Step 1: Load Your Images

import numpy as np
from PIL import Image
import matplotlib.pyplot as plt

# Load original image
original_img = Image.open('your_image.jpg')
if original_img.mode != 'L':
    original_img = original_img.convert('L')
original_array = np.array(original_img, dtype=np.float32) / 255.0

# Load stippled image (from Part 1 - see https://flyaflya.github.io/stippleChallenge/)
stipple_array = np.load('stippleImage.npy')

print(f"Original: {original_array.shape}, Stipple: {stipple_array.shape}")
library(imager)

# Load original image
original_img <- load.image('your_image.jpg')
if(dim(original_img)[3] == 3) {
  original_img <- grayscale(original_img)
}
# Convert to matrix [h, w] and normalize
arr <- as.array(original_img)
original_array <- t(arr[,,1,1]) / max(arr)

# Load stippled image (from Part 1 - see https://flyaflya.github.io/stippleChallenge/)
# Adjust based on how you saved it - could be .RData, .rds, or regenerate
# stipple_array <- readRDS('stippleImage.rds')

cat("Original dimensions:", dim(original_array), "\n")

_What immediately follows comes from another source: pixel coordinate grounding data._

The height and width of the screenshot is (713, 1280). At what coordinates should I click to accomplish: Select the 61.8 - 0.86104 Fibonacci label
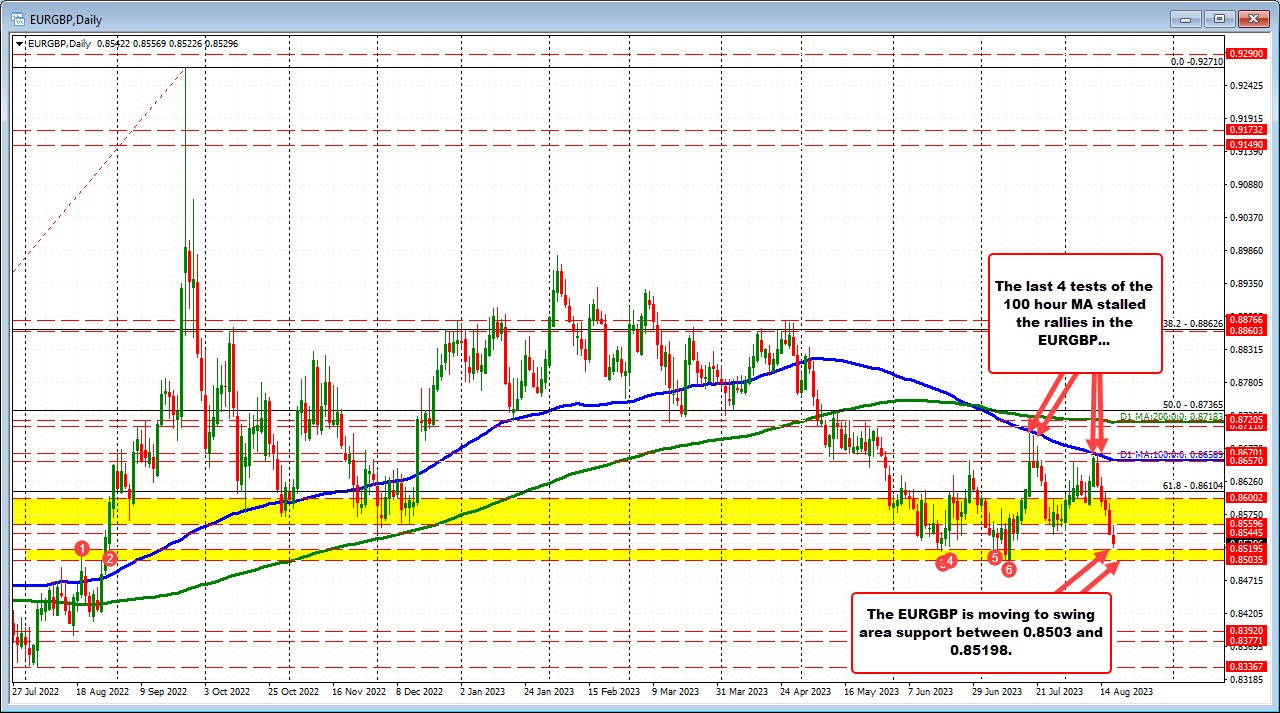pyautogui.click(x=1191, y=486)
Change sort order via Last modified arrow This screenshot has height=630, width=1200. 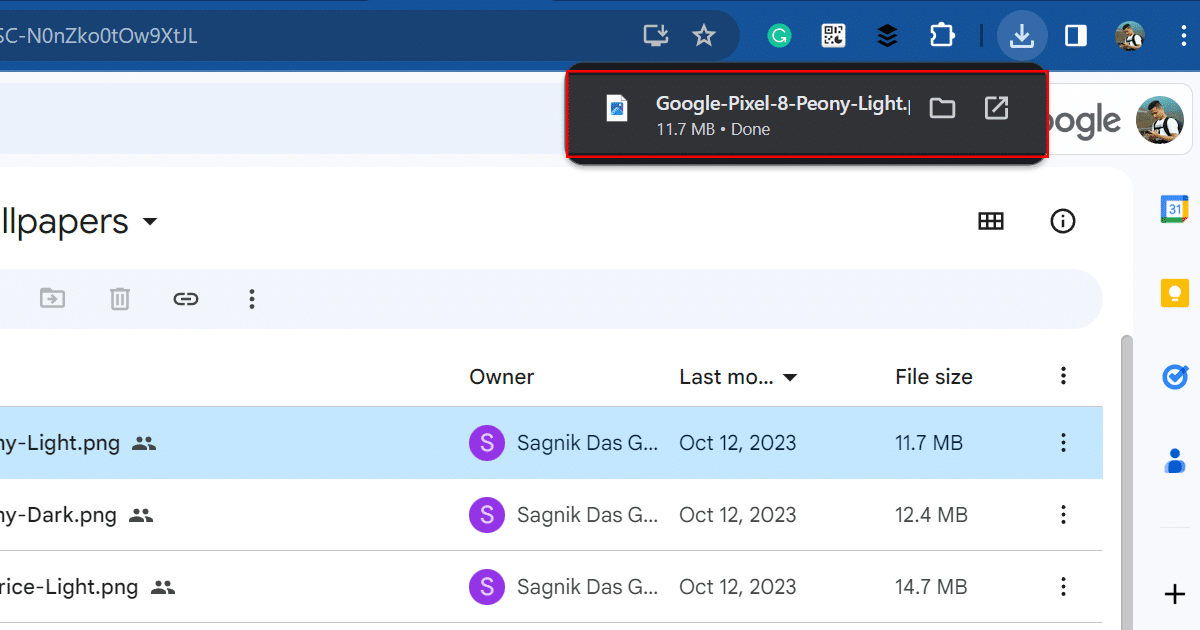(x=790, y=378)
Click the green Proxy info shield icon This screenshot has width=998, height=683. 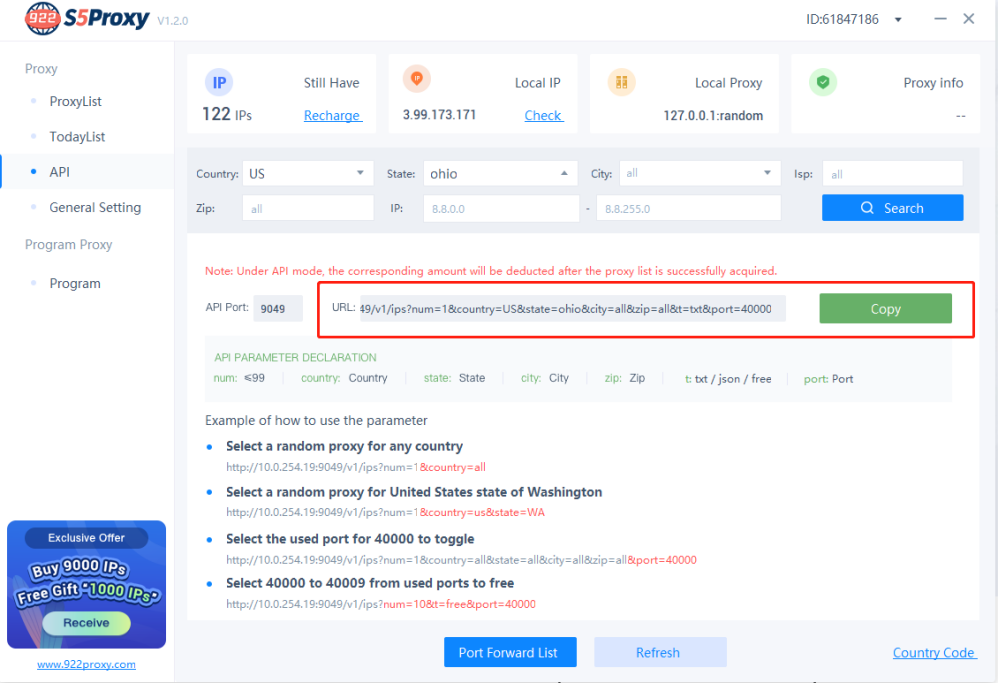[823, 82]
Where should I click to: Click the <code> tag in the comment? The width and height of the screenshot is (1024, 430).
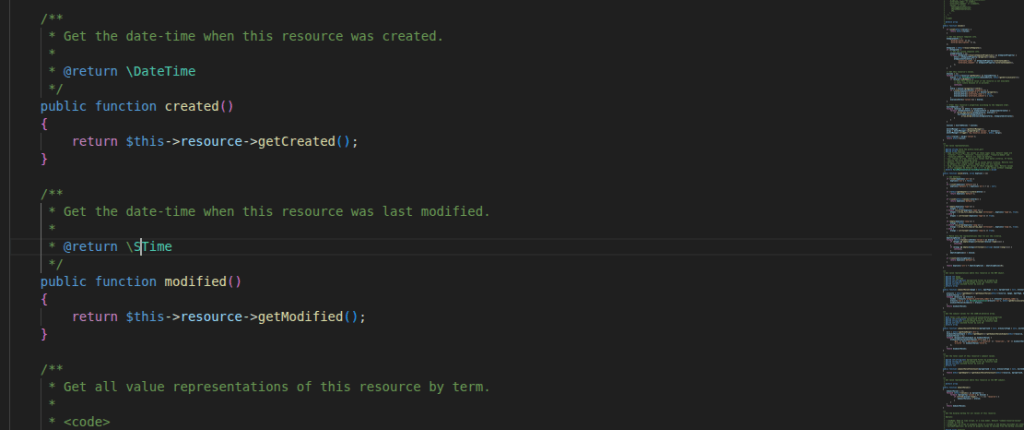click(86, 421)

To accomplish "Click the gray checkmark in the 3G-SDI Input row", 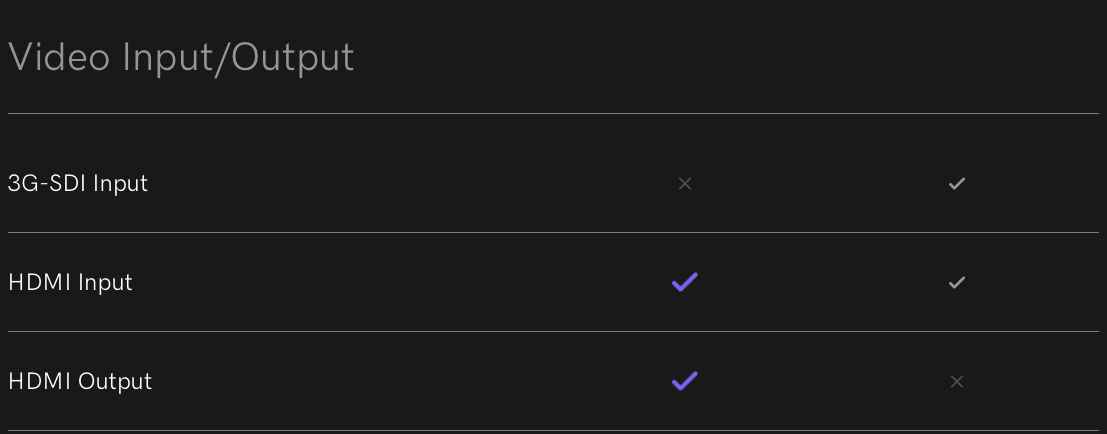I will coord(957,183).
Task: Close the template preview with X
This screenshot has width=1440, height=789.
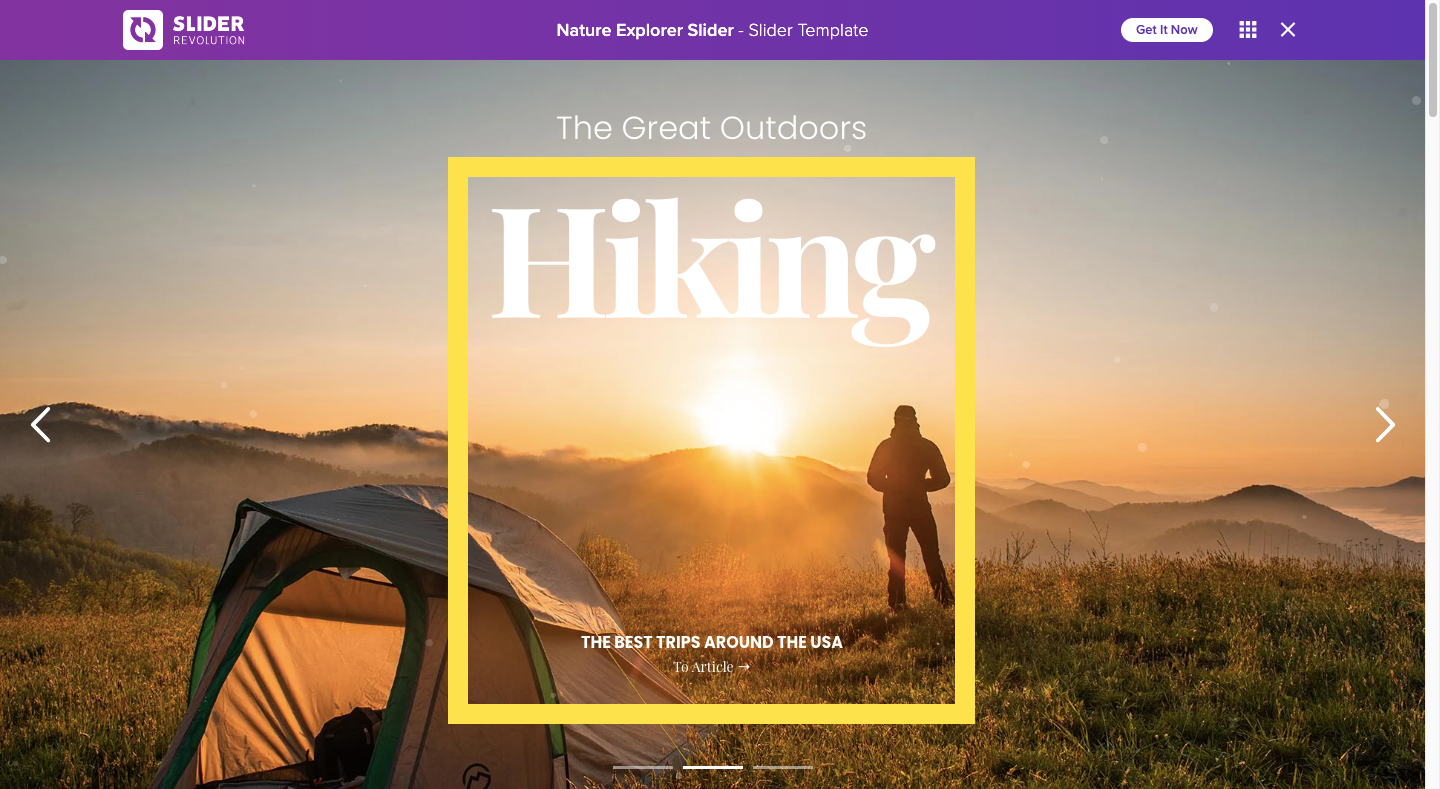Action: pos(1288,30)
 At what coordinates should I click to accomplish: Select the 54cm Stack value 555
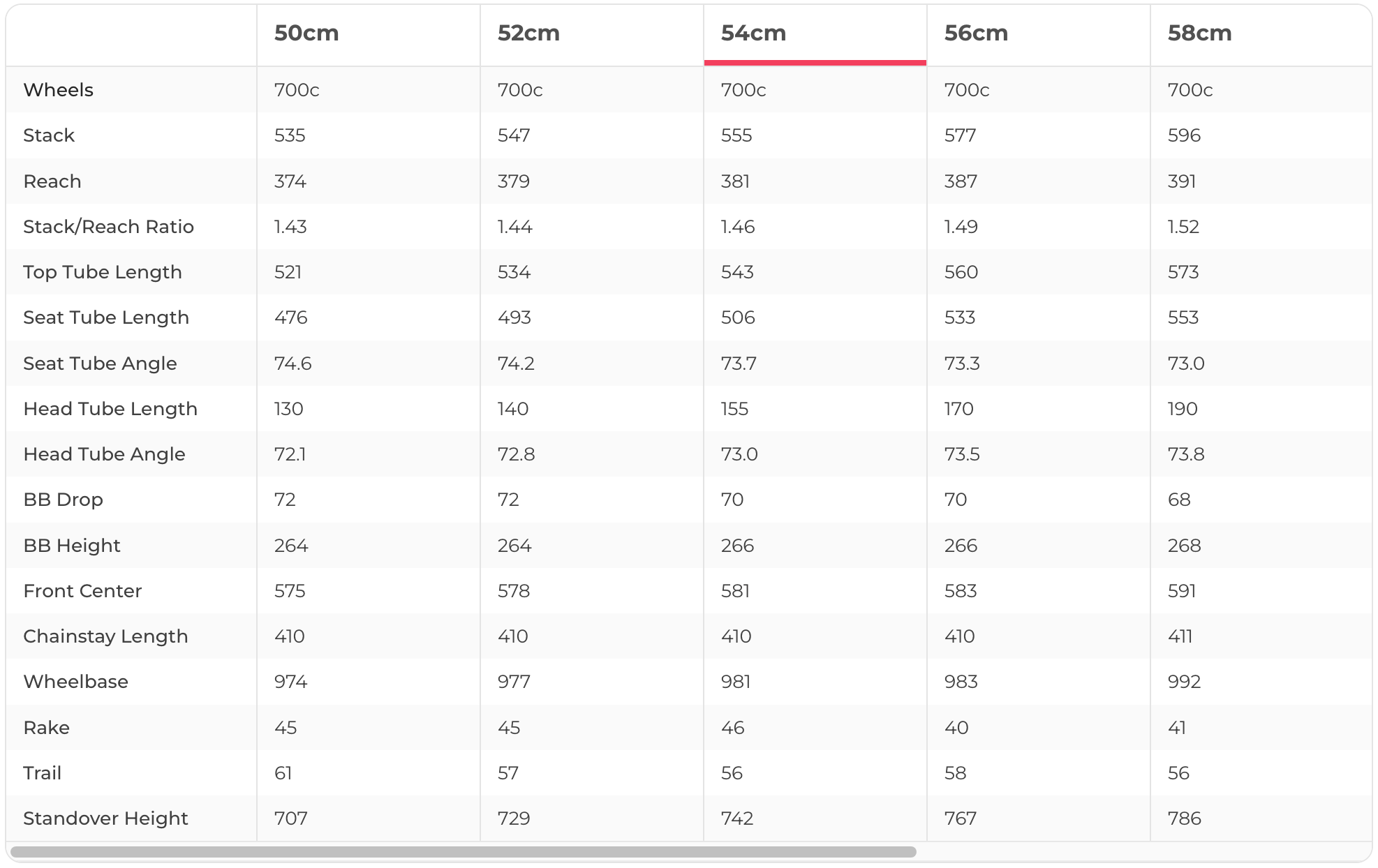tap(736, 135)
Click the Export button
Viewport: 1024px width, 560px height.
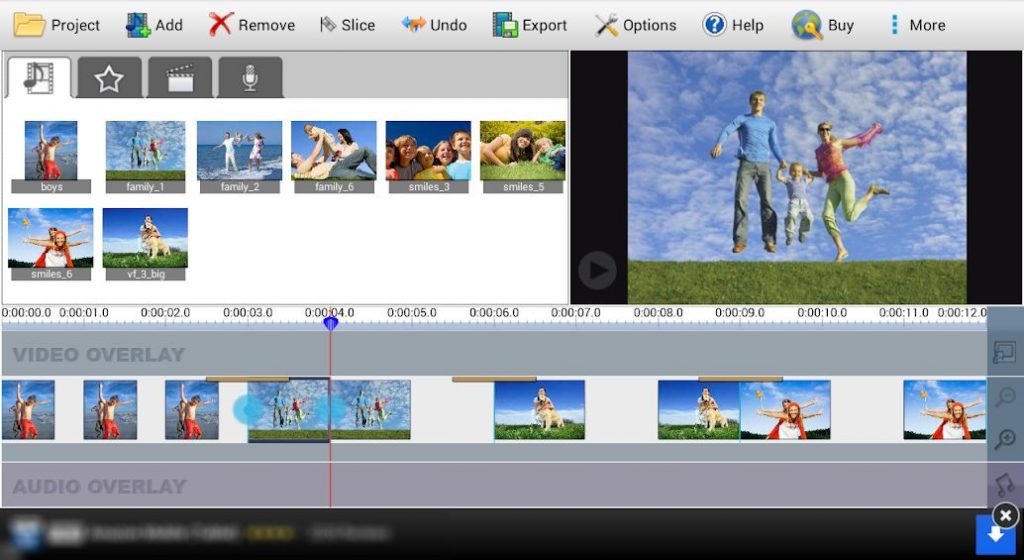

Step 2: Create the Block Letter “S”

Create a matrix matching your image dimensions with a bold letter “S” rendered as black pixels on a white background.

Hints:

  • Use image drawing libraries to render text (PIL/Pillow in Python, magick in R)
  • Create a white background matrix matching your image dimensions (height × width)
  • Render a bold letter “S” centered in the image (try 80-90% of image height for font size)
  • Convert the result to a matrix with values in [0, 1] range (0.0 = black, 1.0 = white)
  • The “S” should be clearly visible and fill most of the image space

Step 3: Create the Masked Estimate

Your stippled image is a matrix where black dots (0.0) represent data points and white (1.0) is background. The “S” matrix shows where selection bias occurs (black “S” = missing data). To create the masked estimate, remove stipple points (set to white) wherever the “S” is black.

Hints:

  • Create a binary mask by thresholding the “S” image (e.g., pixels < 0.5 are part of the “S”)
  • Apply the mask to your stippled image: where the “S” is black, set those pixels to white (1.0)
  • Where the “S” is white, keep the original stipple values
  • This creates the visual effect of “missing data” in the shape of the “S”
  • Use conditional assignment or boolean masking (e.g., np.where() in Python, ifelse() in R)

Step 4: Assemble the Four-Panel Meme

Use the image composition capabilities of matplotlib (Python) or imager (R) to arrange your four matrices as panels in a single figure.

Hints:

  • Create a multi-panel layout (1×4 for horizontal, 2×2 for grid)
  • Display each matrix as a grayscale image: original, stippled, “S”, and masked stippled
  • Add clear labels: “Reality”, “Your Model”, “Selection Bias”, “Estimate”
  • Use minimal spacing between panels for a clean, professional look
  • Consider a light background color (like pink) to make panels stand out
  • Save with high DPI (150-300) for quality output
  • In Python: use plt.subplots() and imshow() for each panel
  • In R: use par(mfrow = ...) and plot() with imager’s as.cimg() to convert matrices

Tips for Success

  1. Font Selection: Use bold fonts (Arial Bold, DejaVu Sans Bold) for the “S”
  2. Threshold Tuning: Adjust threshold (typically 0.5) for clean mask edges
  3. Spacing: Minimize gaps between panels (wspace=0, hspace=0)
  4. Background: Light pink background helps panels stand out
  5. Save Quality: Use DPI 150-300 for crisp output
  6. Layout Choice: 1×4 for wide images, 2×2 for square/tall images

Submission Requirements

Important: Your final GitHub Pages site should be a clean, professional presentation that focuses on the meme and explanation, not the code.

Repository Contents:

HTML Output Requirements:

Submission Checklist:

Remember: Create a memorable, educational visualization that helps others understand selection bias. This is about more than completing an assignment—it’s about building a lasting understanding through creative collaboration with AI.